PROBLEM DESCRIPTION
Go to the line containing "You are a computer-use agent. Image resolution: width=551" and return it and each line after it exactly, through the end of the data below, and nothing more.

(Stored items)
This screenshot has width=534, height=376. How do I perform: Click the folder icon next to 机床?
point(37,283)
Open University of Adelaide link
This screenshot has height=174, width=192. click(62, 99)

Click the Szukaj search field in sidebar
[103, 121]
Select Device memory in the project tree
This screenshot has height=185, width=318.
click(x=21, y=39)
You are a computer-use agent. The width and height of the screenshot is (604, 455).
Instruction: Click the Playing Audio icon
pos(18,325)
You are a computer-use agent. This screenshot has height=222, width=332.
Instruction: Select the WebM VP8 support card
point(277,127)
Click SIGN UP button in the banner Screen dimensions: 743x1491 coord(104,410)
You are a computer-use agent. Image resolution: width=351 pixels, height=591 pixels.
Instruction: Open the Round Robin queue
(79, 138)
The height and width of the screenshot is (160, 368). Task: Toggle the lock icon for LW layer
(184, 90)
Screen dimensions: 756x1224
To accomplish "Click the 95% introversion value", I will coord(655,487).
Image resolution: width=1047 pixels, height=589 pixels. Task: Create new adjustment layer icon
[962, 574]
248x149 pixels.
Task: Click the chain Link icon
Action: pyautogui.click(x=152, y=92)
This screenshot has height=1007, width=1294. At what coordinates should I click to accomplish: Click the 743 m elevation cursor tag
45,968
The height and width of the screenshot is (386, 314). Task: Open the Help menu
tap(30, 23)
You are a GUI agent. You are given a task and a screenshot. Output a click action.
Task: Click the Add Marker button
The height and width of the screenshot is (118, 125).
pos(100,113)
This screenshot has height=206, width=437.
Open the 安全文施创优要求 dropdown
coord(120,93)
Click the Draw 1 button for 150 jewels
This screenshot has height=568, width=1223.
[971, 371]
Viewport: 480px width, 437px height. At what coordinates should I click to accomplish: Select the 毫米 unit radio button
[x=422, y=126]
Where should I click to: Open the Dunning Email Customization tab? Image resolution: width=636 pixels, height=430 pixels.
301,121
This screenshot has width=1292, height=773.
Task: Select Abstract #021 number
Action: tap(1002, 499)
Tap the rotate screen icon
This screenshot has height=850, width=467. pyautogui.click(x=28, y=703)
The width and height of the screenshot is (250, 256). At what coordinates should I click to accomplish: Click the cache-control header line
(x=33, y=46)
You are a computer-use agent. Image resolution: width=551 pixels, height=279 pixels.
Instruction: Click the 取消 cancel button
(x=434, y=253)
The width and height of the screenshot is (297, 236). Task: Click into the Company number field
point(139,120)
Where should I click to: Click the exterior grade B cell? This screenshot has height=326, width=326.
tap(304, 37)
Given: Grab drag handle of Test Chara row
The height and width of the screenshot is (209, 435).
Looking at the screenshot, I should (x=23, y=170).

REPLY TO THE TASK
You are a computer-use agent. Image resolution: width=551 pixels, height=279 pixels.
Instruction: Click the 取消 cancel button
(x=434, y=253)
The width and height of the screenshot is (297, 236). Task: Click into the Company number field
point(139,120)
Where should I click to: Click the exterior grade B cell? This screenshot has height=326, width=326.
tap(304, 37)
Given: Grab drag handle of Test Chara row
The height and width of the screenshot is (209, 435).
Looking at the screenshot, I should (x=23, y=170).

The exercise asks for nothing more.